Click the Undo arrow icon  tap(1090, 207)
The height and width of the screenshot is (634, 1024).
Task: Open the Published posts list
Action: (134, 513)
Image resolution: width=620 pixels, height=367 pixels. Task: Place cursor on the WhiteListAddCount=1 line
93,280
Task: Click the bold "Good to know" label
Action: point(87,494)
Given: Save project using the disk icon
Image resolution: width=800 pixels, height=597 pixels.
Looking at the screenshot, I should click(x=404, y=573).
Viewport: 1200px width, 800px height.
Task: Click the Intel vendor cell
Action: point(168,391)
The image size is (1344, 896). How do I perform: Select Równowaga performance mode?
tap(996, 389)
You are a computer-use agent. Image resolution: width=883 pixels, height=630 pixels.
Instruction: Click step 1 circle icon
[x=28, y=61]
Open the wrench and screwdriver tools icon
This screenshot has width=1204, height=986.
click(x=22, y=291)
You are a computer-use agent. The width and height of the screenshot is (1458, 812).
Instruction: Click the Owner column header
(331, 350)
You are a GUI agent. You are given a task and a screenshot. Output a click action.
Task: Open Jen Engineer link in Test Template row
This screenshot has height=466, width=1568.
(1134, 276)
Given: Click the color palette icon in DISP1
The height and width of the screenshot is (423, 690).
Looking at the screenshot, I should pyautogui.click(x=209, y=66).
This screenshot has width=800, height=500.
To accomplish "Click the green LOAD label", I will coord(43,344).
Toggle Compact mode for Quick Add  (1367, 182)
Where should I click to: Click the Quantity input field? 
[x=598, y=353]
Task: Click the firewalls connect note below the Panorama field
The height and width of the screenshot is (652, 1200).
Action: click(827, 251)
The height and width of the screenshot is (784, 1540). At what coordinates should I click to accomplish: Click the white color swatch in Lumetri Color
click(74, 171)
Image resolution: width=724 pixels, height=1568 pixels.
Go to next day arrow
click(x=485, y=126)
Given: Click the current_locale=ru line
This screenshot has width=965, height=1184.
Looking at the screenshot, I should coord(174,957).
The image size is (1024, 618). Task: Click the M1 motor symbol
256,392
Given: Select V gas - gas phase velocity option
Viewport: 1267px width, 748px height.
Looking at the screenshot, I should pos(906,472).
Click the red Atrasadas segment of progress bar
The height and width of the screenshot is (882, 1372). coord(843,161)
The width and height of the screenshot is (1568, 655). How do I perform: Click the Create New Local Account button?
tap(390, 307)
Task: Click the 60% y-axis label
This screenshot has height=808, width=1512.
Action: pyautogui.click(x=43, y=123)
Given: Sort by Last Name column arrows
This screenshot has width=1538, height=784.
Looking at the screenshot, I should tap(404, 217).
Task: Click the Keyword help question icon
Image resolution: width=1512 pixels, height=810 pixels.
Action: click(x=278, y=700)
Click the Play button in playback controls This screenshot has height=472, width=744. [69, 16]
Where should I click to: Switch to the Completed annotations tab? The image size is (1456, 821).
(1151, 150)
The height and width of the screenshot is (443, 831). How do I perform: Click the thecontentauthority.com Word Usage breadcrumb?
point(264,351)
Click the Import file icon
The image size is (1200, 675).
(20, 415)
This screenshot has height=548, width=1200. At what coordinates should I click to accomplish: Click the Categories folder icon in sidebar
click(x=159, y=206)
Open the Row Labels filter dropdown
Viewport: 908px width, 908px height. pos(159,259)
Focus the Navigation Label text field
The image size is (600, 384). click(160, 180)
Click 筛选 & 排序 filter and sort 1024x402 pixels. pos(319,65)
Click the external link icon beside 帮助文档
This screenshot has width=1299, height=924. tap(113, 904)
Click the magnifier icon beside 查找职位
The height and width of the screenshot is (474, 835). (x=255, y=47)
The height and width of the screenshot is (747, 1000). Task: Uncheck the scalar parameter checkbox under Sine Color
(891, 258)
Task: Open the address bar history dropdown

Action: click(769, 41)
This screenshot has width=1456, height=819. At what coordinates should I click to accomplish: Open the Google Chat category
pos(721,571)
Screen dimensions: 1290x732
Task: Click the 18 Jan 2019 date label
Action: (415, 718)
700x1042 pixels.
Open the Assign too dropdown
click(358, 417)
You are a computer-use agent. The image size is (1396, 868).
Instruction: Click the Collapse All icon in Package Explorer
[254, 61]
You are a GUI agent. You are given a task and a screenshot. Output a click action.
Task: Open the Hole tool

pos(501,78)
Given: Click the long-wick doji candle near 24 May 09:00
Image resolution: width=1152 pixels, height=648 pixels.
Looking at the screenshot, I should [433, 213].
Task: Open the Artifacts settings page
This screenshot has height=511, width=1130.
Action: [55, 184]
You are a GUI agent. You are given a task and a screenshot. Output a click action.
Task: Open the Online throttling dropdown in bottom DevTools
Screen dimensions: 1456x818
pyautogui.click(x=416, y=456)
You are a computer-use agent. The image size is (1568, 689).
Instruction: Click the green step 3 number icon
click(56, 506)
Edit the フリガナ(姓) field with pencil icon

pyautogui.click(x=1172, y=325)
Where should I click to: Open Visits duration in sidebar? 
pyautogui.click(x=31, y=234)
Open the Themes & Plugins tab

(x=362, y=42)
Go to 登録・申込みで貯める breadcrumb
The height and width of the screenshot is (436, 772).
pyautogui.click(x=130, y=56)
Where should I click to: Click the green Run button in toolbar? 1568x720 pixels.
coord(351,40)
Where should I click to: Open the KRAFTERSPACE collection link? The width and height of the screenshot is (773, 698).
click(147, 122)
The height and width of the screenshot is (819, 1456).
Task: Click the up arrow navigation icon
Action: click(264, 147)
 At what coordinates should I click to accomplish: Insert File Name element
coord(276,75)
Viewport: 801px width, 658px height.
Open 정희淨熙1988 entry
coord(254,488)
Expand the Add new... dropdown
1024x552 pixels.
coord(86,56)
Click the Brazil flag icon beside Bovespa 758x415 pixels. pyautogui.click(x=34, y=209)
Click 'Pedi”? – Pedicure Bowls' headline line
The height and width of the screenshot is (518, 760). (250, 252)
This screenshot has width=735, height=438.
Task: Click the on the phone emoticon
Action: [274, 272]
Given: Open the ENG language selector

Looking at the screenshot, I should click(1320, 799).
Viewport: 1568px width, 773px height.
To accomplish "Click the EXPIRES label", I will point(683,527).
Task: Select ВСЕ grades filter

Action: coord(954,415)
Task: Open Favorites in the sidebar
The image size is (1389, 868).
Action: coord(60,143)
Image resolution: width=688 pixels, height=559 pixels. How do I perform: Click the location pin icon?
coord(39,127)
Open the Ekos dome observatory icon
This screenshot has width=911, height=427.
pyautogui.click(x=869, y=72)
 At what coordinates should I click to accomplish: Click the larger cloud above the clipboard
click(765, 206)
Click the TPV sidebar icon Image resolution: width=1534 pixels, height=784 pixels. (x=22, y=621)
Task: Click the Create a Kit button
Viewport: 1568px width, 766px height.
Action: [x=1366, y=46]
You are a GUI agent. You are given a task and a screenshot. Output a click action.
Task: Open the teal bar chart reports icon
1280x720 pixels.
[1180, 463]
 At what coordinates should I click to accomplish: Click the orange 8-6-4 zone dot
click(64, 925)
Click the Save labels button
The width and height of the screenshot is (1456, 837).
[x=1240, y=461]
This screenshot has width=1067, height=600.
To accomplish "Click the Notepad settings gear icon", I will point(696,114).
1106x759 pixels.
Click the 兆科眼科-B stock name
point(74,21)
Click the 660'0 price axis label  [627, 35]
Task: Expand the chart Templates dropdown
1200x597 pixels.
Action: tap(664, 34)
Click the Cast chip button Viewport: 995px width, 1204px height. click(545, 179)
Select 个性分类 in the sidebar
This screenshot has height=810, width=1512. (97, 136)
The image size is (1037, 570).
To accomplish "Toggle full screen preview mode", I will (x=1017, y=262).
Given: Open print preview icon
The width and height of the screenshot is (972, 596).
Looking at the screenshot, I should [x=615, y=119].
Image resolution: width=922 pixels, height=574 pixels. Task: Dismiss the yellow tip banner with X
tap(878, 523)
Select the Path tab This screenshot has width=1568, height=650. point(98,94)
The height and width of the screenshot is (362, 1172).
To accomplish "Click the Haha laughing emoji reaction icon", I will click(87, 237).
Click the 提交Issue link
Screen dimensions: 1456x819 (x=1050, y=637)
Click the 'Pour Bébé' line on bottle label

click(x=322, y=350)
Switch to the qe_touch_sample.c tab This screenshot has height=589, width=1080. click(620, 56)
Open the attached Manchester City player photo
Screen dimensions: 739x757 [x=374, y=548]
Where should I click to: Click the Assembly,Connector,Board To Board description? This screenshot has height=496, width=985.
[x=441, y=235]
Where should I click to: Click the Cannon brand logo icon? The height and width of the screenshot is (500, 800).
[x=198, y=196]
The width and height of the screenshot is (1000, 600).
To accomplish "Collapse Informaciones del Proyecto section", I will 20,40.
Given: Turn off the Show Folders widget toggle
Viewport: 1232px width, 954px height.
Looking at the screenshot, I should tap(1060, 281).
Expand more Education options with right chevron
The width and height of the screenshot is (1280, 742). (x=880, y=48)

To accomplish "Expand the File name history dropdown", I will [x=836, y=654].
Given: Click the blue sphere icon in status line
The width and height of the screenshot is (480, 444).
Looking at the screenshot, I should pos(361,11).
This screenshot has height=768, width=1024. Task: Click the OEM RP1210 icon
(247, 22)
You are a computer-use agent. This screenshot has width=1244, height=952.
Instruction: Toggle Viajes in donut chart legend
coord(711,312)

To do =
Count the lines above that contain the word "history" and give only that number.

Output of the task =
2